• Soc Psychiatry Psychiatr Epidemiol · Aug 2013

    Randomized Controlled Trial

    Housing First improves subjective quality of life among homeless adults with mental illness: 12-month findings from a randomized controlled trial in Vancouver, British Columbia.

    • Michelle Patterson, Akm Moniruzzaman, Anita Palepu, Denise Zabkiewicz, Charles J Frankish, Michael Krausz, and Julian M Somers.
    • Faculty of Health Sciences, Simon Fraser University, 8888 University Dr, Burnaby, BC, V5A 1S6, Canada. michelle_patterson@sfu.ca
    • Soc Psychiatry Psychiatr Epidemiol. 2013 Aug 1;48(8):1245-59.

    PurposeThis study used an experimental design to examine longitudinal changes in subjective quality of life (QoL) among homeless adults with mental illness after assignment to different types of supported housing or to treatment as usual (TAU, no housing or supports through the study).

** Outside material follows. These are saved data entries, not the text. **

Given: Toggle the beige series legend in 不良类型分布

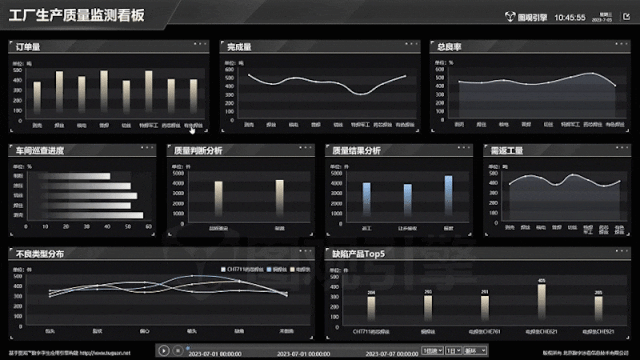Looking at the screenshot, I should pyautogui.click(x=300, y=269).
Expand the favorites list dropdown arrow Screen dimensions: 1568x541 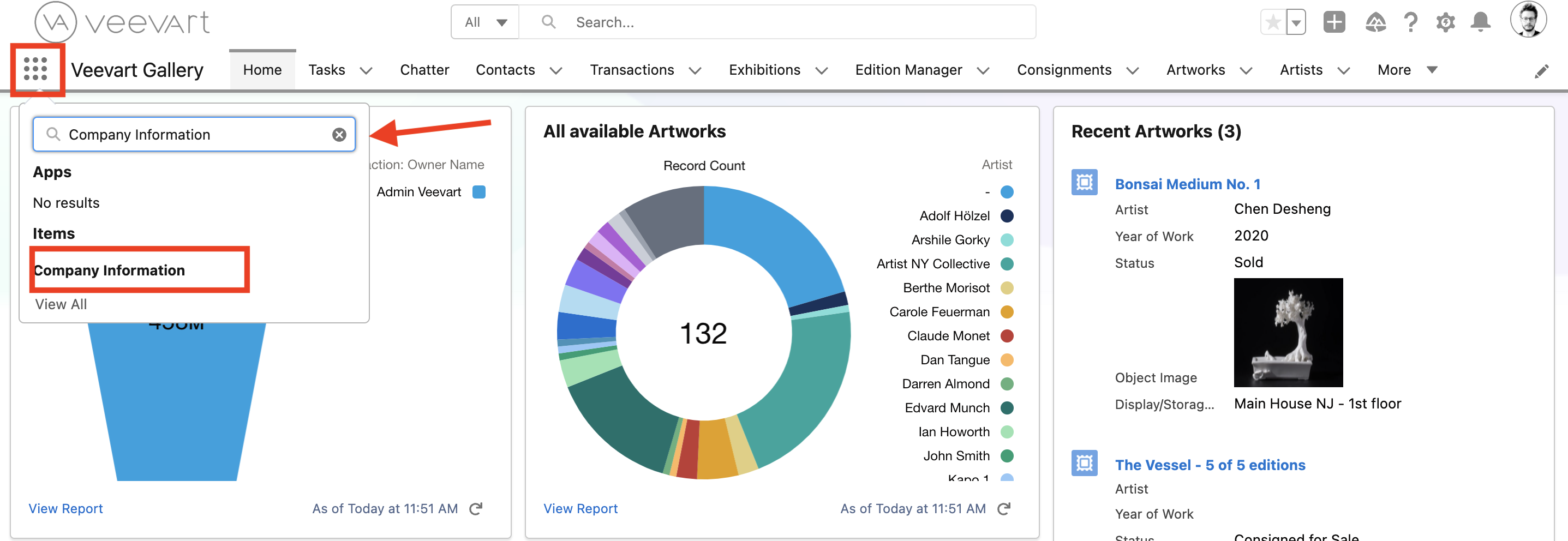pyautogui.click(x=1296, y=23)
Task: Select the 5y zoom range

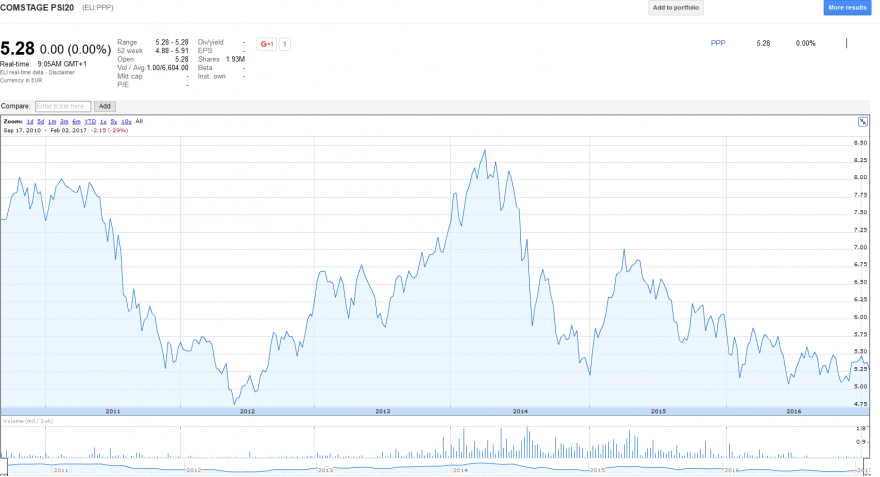Action: click(x=114, y=122)
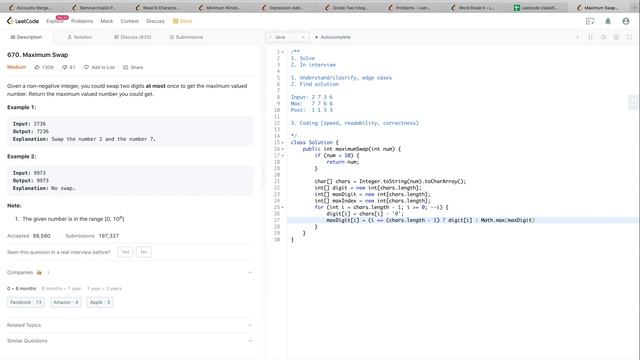Open editor settings gear icon

616,37
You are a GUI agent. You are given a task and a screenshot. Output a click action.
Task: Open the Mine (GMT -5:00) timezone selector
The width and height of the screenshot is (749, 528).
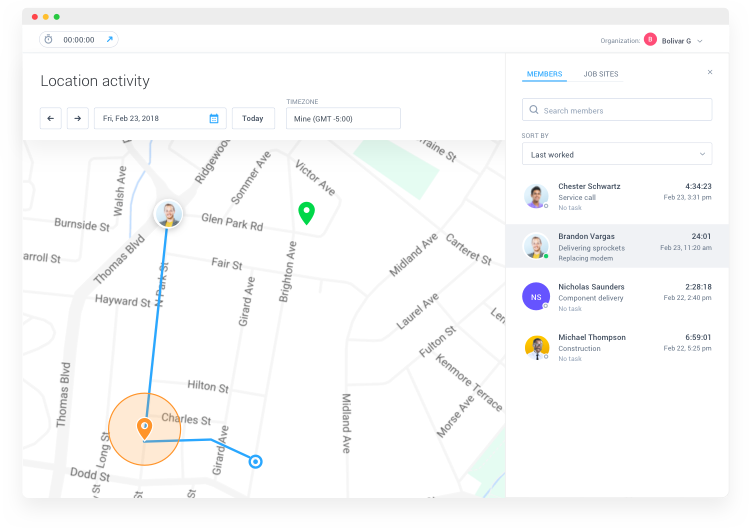pos(343,119)
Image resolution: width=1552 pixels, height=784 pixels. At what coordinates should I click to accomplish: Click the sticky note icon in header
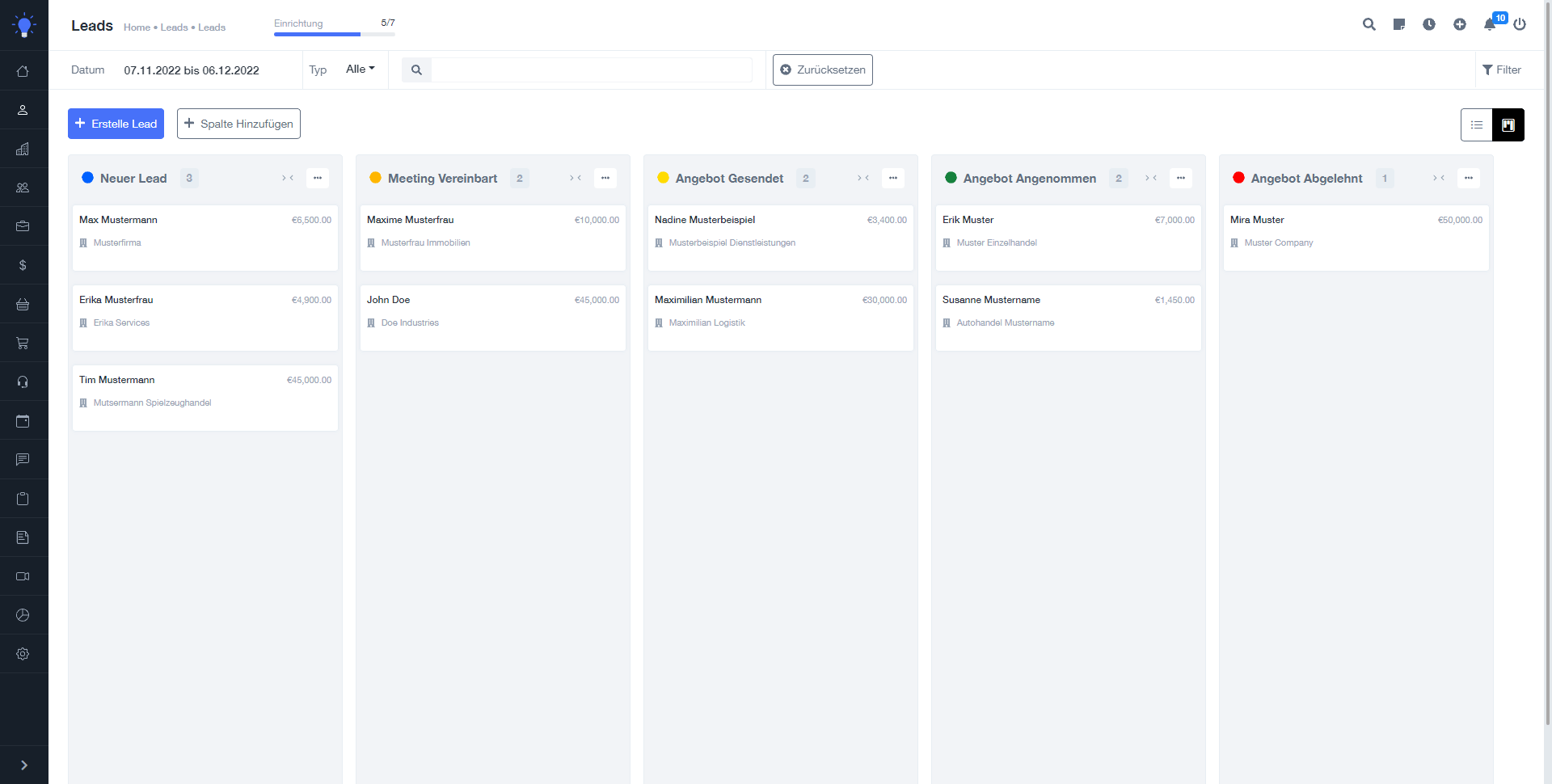1398,25
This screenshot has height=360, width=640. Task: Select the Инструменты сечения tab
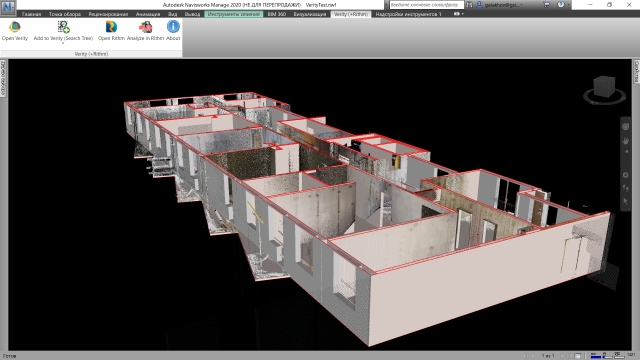pyautogui.click(x=233, y=14)
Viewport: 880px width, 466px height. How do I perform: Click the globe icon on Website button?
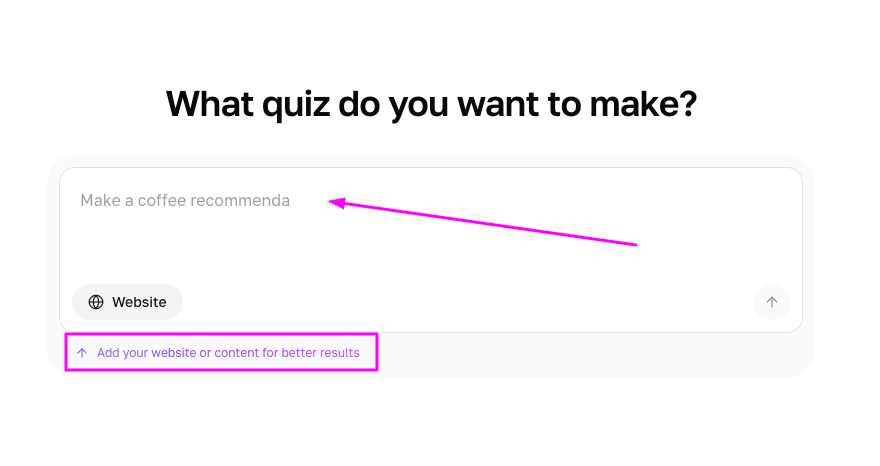[96, 302]
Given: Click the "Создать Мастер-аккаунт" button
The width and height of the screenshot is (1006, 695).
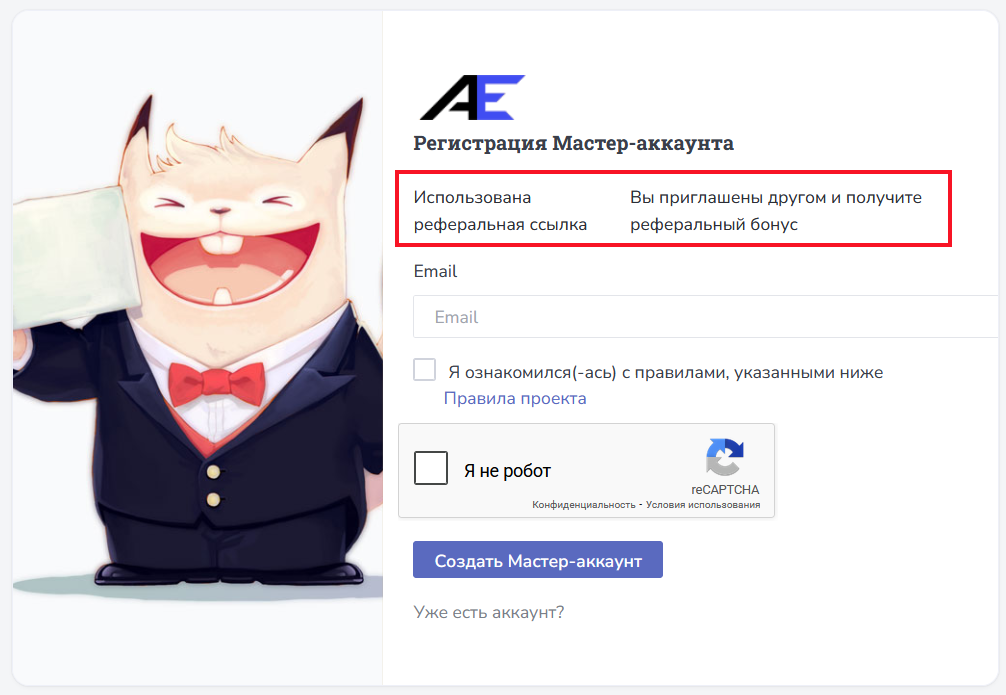Looking at the screenshot, I should click(x=538, y=560).
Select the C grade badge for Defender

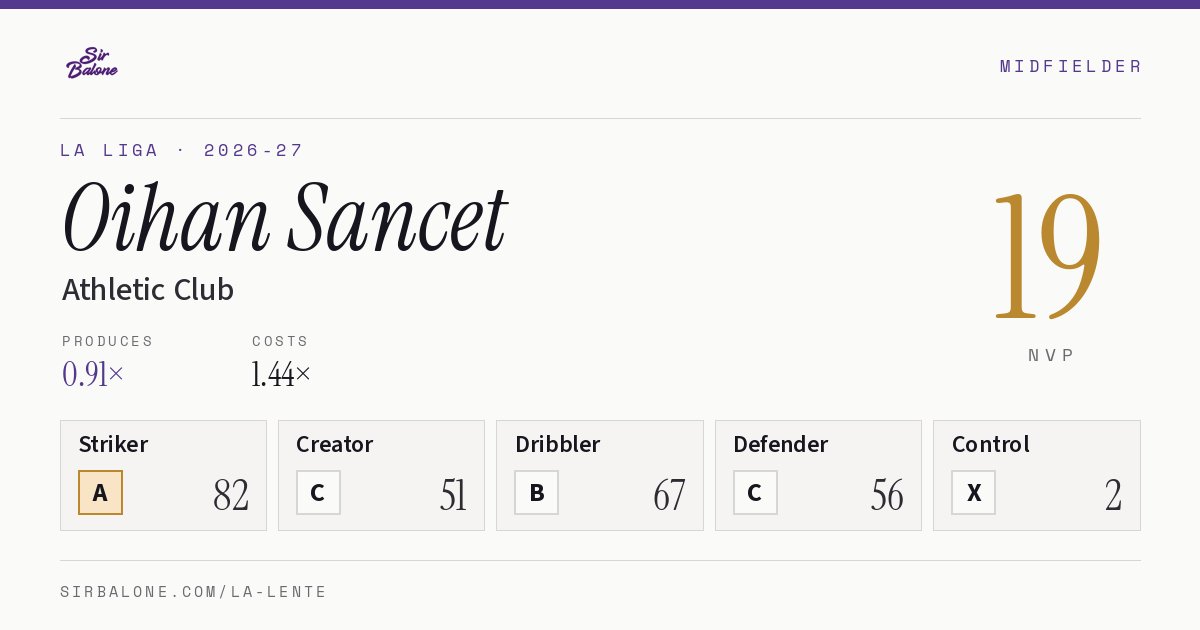point(755,493)

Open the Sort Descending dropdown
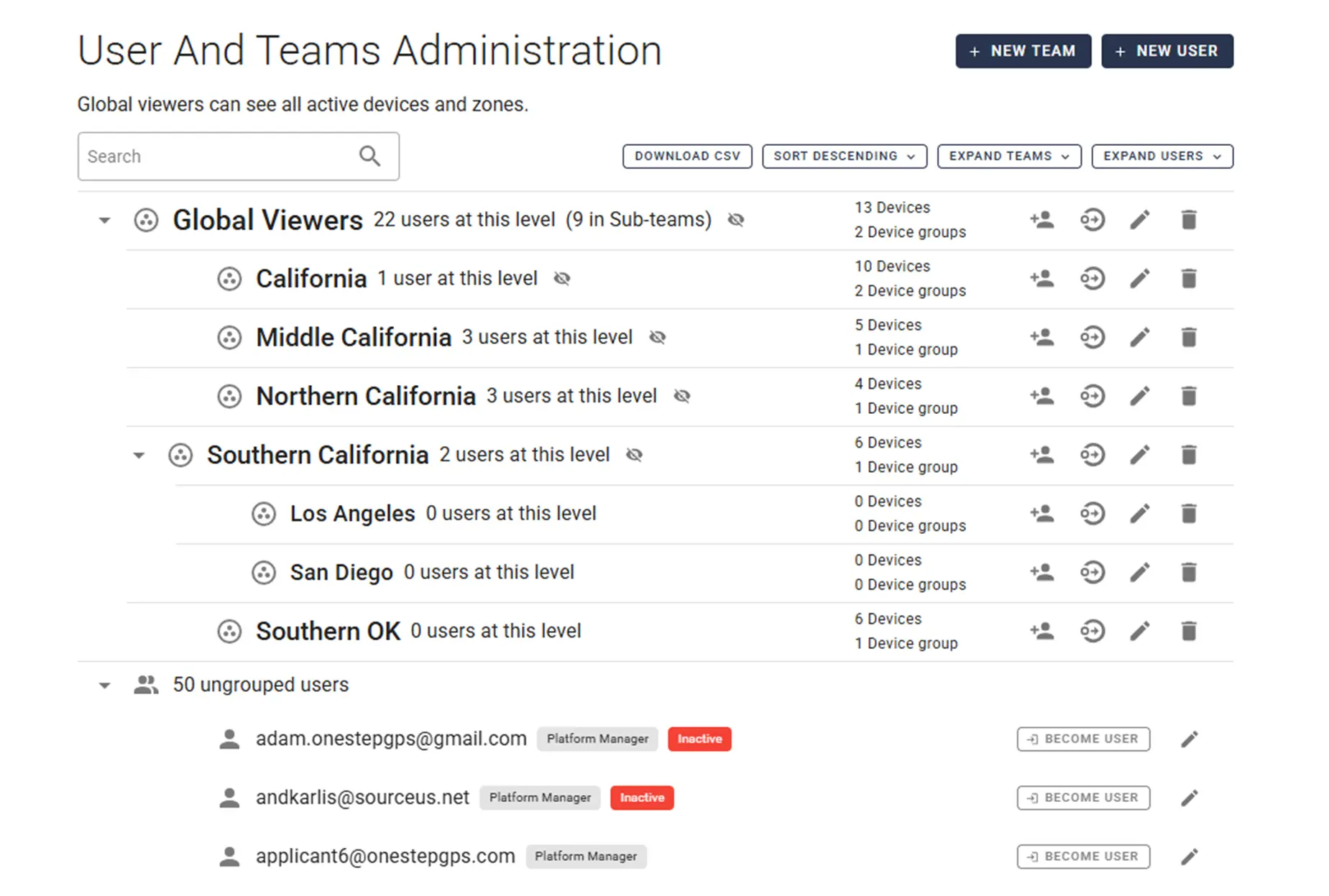click(x=844, y=157)
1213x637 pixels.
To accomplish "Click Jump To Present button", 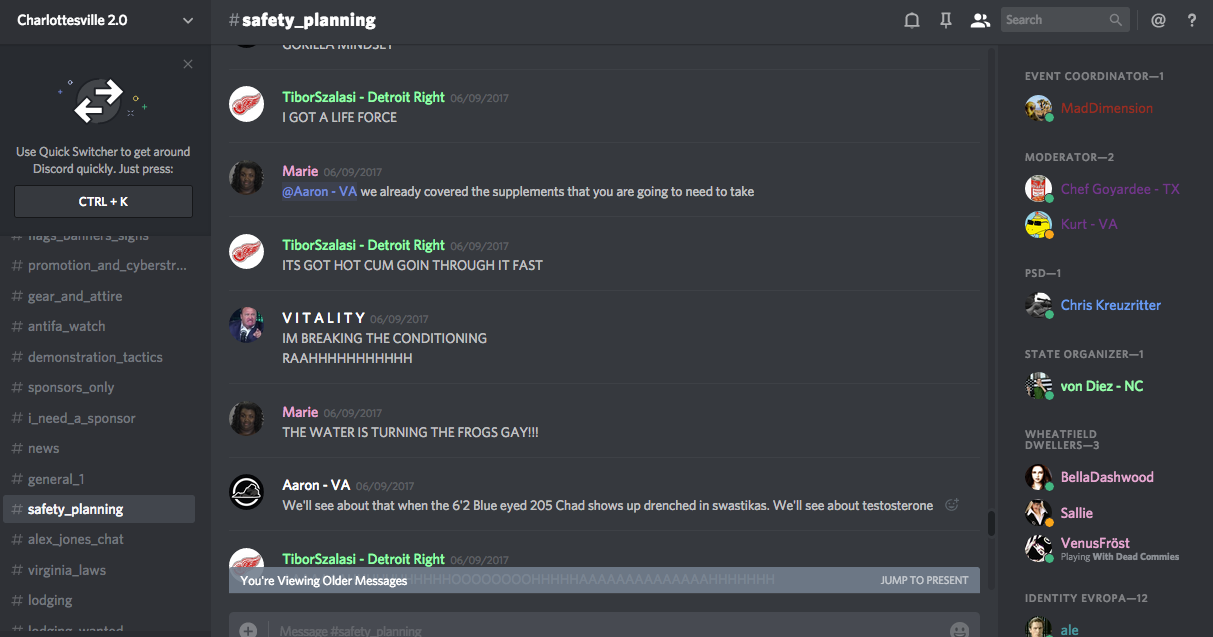I will (x=924, y=580).
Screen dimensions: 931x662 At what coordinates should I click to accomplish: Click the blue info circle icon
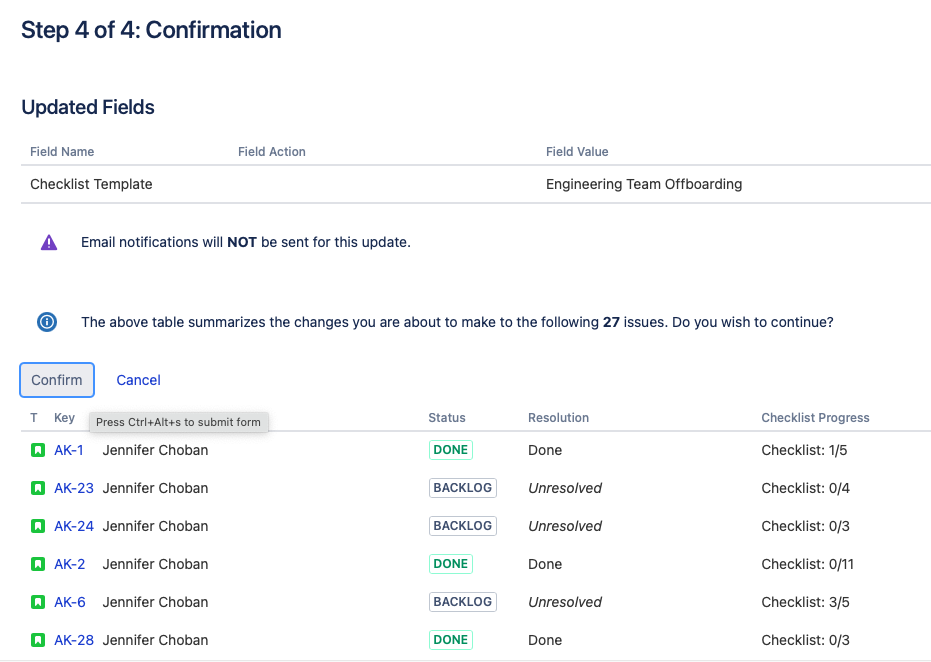(x=47, y=322)
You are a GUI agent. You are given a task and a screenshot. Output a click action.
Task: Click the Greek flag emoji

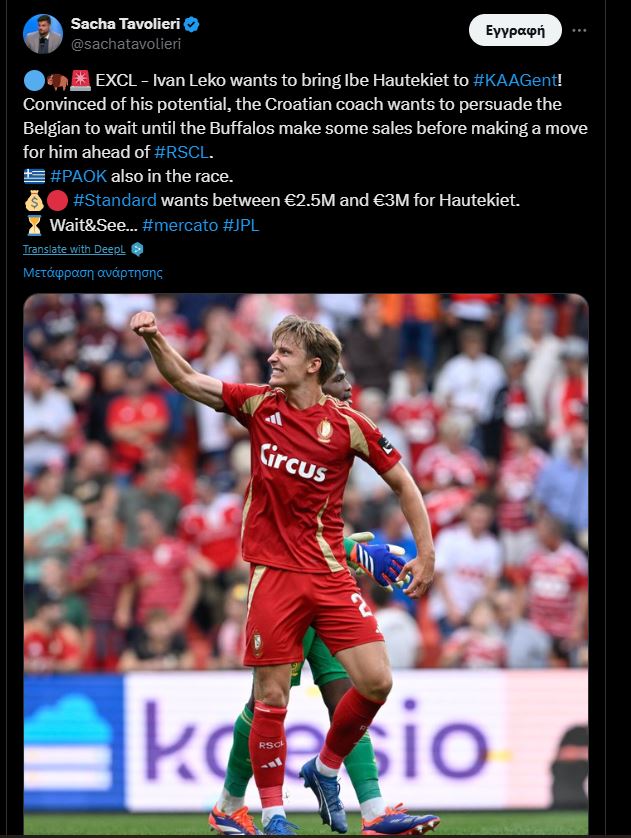click(34, 176)
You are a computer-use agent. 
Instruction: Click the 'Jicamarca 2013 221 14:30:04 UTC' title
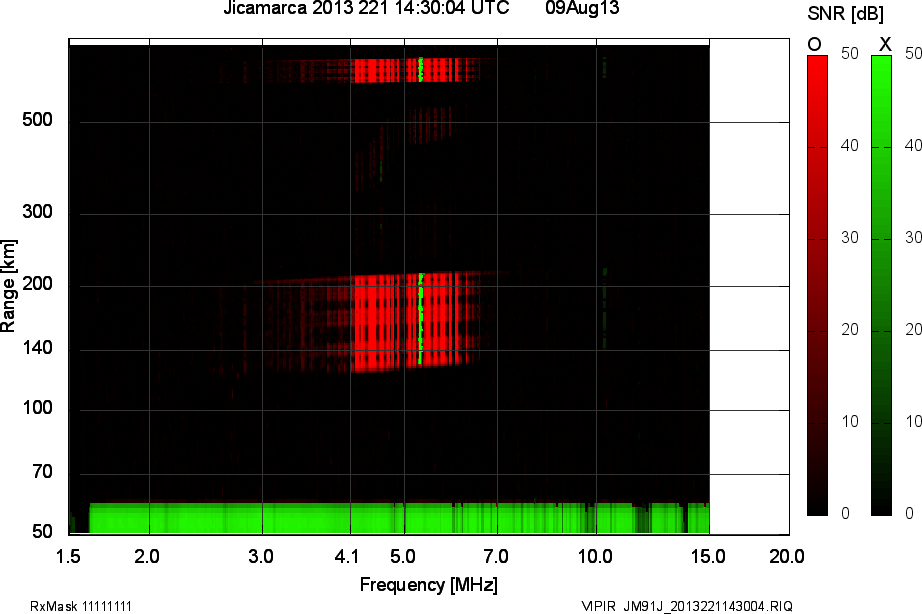pos(365,8)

We hypothesized that subjective QoL would improve over time among participants assigned to supported housing as compared to TAU, regardless of the type of supported housing received or participants' level of need.MethodsParticipants (n = 497) were stratified by level of need ("high" or "moderate") and randomly assigned to Housing First (HF) in scattered-site apartments, HF in a congregate setting (high needs only), or TAU. Linear mixed-effects regression was used to model the association between study arm and self-reported QoL at baseline and at 6 and 12 months post-baseline by need level.ResultsBased on the adjusted overall score on the QoL measure, participants randomized to HF reported significantly greater overall QoL as compared to TAU, regardless of need level or type of supported housing at both 6 and 12 months post-baseline. Scores on the safety and living situation subscales were significantly greater for both high and moderate need participants assigned to supported housing regardless of type at both 6 and 12 months post-baseline as compared to TAU.ConclusionsDespite multiple health and social challenges faced by homeless individuals with mental illness, HF in both scattered-site and congregate models results in significantly greater perceived QoL as compared to individuals who do not receive HF even after a relatively short period of time.